------ Excerpted passage ------

Ecosyste.ms: Awesome

An open API service indexing awesome lists of open source software.

Awesome Lists | Featured Topics | Projects

https://github.com/facebookresearch/LaViLa

Code release for "Learning Video Representations from Large Language Models"
https://github.com/facebookresearch/LaViLa

Last synced: 8 days ago
JSON representation

Code release for "Learning Video Representations from Large Language Models"

Awesome Lists containing this project

README

        

# Learning Video Representations from Large Language Models

[**Learning Video Representations from Large Language Models**](http://arxiv.org/abs/2212.04501)
Yue Zhao, Ishan Misra, Philipp Krähenbühl, Rohit Girdhar
CVPR 2023 (**Highlight**, acceptance rate≈2.5%)
[arxiv](http://arxiv.org/abs/2212.04501) | [bibtex](#citing-lavila) | [colab](#narrator-demo) | [🤗 demo](https://huggingface.co/spaces/nateraw/lavila) | [website](http://facebookresearch.github.io/LaViLa)

------ Stored data ------

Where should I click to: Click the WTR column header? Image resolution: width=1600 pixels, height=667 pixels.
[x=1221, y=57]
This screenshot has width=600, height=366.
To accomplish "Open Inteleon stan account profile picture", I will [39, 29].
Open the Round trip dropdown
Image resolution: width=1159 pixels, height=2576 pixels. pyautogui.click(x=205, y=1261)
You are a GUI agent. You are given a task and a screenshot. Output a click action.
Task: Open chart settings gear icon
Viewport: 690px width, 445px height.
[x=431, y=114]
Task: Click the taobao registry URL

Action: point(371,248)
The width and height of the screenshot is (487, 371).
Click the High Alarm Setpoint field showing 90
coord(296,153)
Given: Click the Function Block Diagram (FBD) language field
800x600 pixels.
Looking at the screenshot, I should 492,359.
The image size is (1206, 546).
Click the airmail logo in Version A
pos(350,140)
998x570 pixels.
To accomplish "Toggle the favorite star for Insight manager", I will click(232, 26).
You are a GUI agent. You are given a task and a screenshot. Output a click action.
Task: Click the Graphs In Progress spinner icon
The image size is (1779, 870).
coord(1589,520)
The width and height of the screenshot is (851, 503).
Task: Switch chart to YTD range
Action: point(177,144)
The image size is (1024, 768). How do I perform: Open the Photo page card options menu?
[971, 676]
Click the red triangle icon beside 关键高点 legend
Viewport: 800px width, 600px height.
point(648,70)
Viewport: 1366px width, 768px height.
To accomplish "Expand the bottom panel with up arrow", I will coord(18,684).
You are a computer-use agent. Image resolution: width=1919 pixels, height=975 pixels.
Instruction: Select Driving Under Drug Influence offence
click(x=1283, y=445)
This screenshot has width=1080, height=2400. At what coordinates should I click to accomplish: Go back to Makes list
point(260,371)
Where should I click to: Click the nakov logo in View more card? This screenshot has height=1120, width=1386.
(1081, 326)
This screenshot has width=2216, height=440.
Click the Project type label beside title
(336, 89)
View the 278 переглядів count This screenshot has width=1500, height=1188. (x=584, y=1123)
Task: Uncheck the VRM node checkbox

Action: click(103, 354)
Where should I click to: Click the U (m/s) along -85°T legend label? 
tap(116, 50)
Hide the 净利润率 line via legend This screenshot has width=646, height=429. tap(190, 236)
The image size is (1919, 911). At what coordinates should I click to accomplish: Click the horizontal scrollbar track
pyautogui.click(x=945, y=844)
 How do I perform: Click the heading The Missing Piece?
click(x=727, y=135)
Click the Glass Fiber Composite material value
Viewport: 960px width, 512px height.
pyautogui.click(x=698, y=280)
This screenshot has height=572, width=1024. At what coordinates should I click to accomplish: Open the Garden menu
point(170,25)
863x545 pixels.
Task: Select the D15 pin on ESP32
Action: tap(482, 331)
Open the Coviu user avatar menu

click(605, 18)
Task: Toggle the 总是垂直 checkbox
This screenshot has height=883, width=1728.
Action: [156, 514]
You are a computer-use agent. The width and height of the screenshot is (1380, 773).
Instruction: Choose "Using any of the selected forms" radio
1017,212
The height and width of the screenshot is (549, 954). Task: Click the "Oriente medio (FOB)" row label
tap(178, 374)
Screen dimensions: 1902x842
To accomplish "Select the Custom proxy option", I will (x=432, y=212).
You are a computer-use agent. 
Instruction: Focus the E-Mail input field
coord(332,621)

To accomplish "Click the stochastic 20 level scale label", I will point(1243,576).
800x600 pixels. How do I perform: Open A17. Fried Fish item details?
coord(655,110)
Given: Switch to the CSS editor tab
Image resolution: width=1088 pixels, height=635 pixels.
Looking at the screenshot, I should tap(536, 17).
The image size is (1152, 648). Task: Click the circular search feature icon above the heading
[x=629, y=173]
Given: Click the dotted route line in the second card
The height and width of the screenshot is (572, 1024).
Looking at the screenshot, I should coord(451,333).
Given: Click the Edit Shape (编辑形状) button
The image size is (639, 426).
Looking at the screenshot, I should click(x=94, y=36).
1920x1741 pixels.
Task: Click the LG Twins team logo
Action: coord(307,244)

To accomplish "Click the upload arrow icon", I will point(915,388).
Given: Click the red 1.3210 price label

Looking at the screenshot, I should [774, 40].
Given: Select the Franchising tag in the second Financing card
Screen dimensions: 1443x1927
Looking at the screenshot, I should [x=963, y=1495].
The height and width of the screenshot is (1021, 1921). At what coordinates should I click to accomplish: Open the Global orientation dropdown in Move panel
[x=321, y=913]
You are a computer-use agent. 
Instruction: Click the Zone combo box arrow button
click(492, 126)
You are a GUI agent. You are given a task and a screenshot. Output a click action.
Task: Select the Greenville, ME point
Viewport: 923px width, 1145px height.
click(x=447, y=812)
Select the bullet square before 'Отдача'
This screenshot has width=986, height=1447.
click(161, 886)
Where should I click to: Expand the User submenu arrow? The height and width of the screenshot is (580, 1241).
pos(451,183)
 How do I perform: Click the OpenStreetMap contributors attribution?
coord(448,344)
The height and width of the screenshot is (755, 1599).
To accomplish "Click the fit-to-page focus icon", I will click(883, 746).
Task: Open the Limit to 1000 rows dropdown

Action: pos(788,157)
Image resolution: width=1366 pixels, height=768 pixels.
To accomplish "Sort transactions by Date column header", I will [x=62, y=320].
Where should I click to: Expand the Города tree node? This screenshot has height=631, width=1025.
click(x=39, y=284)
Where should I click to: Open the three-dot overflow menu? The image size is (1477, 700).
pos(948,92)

------

Reproduce the LaViLa page word for word between "# Learning Video" and "Large Language Models**](http://arxiv.org/abs/2212.04501)", inclusive. The listing above was drawn from a different source than the LaViLa page.

# Learning Video Representations from Large Language Models

[**Learning Video Representations from Large Language Models**](http://arxiv.org/abs/2212.04501)